I collected more than 3 or 4 thousand old fashioned paper books by the early oughts, and I was running out of space.
Plus, I can stick about 50-60 thousand ebook files on a 1 TB thumb drive. 2 TB if I'm remediating ebook flaws
and saving originals on the same media.
I have a hierarchical file system, based on subject, on my network file share. That may well out live me, since it's implemented as a zraid2 array in two volumes of 6 drives each. The component hard drives are the old Samsung HD204UI 2 TB units that'd you'd practically need an fire axe to kill. But that system also badly needs an upgrade: it's about a dozen years in service by this time.

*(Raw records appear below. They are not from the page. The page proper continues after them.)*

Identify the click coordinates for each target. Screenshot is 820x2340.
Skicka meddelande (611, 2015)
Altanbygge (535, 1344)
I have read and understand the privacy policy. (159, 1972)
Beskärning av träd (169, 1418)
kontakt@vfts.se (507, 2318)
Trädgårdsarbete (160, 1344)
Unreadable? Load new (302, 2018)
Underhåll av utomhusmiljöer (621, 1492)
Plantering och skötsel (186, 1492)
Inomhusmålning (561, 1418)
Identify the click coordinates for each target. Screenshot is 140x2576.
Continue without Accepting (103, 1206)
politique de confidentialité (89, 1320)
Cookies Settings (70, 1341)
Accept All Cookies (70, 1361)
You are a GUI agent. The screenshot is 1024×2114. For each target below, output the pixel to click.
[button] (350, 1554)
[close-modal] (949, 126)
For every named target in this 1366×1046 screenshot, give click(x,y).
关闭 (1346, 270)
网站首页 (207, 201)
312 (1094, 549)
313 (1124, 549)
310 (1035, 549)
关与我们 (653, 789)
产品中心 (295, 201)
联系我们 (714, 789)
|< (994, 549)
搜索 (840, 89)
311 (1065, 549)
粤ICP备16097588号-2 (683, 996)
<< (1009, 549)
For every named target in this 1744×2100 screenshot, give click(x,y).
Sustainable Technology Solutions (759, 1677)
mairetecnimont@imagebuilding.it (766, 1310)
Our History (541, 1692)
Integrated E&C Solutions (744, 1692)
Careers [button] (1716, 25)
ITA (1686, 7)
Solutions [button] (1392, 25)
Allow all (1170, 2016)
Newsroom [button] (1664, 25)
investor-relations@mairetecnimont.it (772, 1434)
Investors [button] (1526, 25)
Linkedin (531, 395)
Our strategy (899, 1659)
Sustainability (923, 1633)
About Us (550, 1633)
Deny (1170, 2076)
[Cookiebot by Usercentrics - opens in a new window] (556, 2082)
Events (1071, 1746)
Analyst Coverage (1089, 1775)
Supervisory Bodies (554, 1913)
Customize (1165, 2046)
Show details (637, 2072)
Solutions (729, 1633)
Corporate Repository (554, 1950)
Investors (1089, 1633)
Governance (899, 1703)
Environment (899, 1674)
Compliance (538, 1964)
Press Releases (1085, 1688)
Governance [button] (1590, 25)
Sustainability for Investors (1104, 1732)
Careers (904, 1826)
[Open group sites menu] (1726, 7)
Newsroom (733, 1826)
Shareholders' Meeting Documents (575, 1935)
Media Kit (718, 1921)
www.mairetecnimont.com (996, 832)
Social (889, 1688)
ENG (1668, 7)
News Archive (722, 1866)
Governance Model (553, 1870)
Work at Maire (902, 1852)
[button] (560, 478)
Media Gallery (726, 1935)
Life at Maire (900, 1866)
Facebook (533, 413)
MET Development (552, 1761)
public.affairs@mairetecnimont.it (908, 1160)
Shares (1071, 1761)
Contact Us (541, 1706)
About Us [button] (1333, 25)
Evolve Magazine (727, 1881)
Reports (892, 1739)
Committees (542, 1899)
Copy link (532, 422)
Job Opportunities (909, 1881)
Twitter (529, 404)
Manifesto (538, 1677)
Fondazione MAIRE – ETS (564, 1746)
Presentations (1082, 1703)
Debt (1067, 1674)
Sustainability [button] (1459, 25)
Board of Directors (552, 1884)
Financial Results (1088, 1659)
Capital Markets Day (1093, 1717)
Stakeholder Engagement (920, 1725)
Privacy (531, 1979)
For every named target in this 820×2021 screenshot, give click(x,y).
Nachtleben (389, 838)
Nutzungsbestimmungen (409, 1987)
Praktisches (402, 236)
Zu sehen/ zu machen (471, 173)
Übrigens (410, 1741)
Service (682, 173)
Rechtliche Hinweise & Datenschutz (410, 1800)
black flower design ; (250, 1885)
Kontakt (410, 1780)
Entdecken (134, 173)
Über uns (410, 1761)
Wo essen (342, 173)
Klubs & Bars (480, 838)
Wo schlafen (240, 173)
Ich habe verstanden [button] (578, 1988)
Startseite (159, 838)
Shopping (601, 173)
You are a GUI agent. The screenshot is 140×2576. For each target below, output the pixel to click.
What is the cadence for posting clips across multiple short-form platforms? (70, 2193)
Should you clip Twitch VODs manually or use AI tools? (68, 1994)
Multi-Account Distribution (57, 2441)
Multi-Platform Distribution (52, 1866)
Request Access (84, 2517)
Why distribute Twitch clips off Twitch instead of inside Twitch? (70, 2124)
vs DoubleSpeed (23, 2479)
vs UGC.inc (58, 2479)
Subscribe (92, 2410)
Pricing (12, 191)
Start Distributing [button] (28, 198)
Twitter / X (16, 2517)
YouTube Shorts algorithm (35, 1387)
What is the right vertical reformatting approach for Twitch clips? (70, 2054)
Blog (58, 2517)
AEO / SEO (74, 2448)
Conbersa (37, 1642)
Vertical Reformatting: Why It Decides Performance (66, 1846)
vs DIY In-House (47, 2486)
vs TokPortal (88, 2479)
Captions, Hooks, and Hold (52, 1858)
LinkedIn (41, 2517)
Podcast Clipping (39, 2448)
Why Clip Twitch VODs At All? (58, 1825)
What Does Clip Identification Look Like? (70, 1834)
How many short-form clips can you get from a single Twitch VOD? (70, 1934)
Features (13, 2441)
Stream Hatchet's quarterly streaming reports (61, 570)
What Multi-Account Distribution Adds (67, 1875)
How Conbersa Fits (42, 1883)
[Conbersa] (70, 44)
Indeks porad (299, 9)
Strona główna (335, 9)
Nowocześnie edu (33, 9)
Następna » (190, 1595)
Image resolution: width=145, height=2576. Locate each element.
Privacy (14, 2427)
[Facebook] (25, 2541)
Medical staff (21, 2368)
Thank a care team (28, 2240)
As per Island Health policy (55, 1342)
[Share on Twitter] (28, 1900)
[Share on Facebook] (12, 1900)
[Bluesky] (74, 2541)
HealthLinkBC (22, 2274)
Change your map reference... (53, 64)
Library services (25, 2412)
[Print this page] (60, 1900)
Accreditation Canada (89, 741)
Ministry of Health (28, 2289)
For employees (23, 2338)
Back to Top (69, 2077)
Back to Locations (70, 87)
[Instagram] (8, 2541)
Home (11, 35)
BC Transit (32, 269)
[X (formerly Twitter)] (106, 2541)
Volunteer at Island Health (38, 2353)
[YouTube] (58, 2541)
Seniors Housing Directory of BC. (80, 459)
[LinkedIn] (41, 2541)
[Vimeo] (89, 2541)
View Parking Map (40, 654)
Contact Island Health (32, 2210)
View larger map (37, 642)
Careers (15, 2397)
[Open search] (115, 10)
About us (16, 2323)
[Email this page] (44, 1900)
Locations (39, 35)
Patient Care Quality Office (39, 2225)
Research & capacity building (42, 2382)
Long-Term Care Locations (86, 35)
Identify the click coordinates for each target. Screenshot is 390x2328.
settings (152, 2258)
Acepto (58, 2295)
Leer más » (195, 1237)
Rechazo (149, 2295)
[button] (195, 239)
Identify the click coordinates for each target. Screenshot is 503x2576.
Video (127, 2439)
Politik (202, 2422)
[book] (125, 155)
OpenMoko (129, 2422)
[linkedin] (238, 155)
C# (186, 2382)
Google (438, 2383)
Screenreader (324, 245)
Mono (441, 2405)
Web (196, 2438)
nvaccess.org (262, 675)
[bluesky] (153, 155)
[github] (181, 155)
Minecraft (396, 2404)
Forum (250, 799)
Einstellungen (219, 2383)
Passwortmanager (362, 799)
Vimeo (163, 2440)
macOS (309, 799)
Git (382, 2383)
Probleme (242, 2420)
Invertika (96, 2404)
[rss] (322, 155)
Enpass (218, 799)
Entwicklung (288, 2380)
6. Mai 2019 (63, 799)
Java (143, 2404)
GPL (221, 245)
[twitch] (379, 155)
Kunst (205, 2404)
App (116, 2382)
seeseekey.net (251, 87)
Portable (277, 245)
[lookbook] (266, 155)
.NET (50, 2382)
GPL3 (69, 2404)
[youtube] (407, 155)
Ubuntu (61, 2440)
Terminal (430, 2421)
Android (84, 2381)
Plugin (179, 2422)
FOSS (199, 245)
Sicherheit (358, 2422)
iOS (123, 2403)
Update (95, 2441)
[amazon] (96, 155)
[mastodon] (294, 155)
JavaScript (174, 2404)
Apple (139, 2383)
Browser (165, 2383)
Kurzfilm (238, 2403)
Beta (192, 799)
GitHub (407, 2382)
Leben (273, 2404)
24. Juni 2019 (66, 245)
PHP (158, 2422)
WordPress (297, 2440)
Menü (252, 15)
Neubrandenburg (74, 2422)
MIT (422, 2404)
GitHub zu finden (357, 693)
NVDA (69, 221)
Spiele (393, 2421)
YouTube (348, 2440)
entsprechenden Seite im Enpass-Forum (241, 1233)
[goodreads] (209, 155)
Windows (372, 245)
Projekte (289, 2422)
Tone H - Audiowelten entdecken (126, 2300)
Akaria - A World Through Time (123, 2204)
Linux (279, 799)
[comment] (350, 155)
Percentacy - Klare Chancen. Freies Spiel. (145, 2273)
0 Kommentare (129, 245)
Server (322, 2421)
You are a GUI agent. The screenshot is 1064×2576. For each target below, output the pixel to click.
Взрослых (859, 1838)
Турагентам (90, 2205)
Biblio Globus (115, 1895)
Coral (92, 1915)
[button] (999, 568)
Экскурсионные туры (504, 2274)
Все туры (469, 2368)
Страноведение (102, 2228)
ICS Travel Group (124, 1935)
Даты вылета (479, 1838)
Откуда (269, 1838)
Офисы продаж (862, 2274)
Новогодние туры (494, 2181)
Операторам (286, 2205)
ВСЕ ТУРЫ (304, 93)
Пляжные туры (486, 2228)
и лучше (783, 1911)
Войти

As you'd expect from a math geek, the math ebook directory hierarchy is the most broadly elaborated one. OTOH, archaeology, anthropology, and history go into a common \History\ directory because that's how I
use books on archaeology and anthropology.
The magic is in the format of the ebook file names themselves. It's a standard, broken up into four space separated sections:
Title (Author) (Mon Year) ISBN
Example:
Catastrophe Theory, 3rd Ed (Vladimir I. Arnold) (Jan 2004) 3540548114.pdf
ISBN is ISBN-10 for publication dates through 2005, ISBN-13 for 2006 and later. I collect the the raw ISBN from the file itself whenever it's possible (about 999 times out of 1000).
I deal with the colon, an NTFS reserved symbol, and present in about half the history books published since 1980, by replacing it with the utf-8 character ":", a.k.a
"fullwidth colon" U+FF1A. I use a trick that's a bit more complex to replace forward slashes in titles. The intent is to generate something that
reads to the Mark I eyeball as ":" or "/" even though it's really a utf-8 and/or multi-character hack.
And every non-fiction ebook is listed in my catalog spreadsheet that indexes on the title string and contains ...
- legibility data (E, VG, G, F-G, F, etc),
- file size in bytes
- metadata type and breadth ("subchaptered" vs "chaptered" vs etc...) ToC, which metadata types are hyperlinked (if any), flaws in cover/virtual paging/body text legibility, etc
- geometric data on PDFs (page size in postscript points, image DPI for covers, etc)
- page number if the file is a PDF or DJVU.
- Which ebook aspects, if any, need remediation, and which have a
eady been remediated.
That last is a huge deal, since ebook publishing is still in diapers and essential navigational metadata is often incomplete and/or absent. Doubly so if the ebook in question is bootleg, which a hell of a lot are liable to be since they were published before ebooks were even
thought of as an actual form of book publishing.
For example, I have never seen anything that Vladimir I. Arnold wrote in his entire life that was actually published as an ebook at the same time it hit the bricks as a conventional book. He died in 2010.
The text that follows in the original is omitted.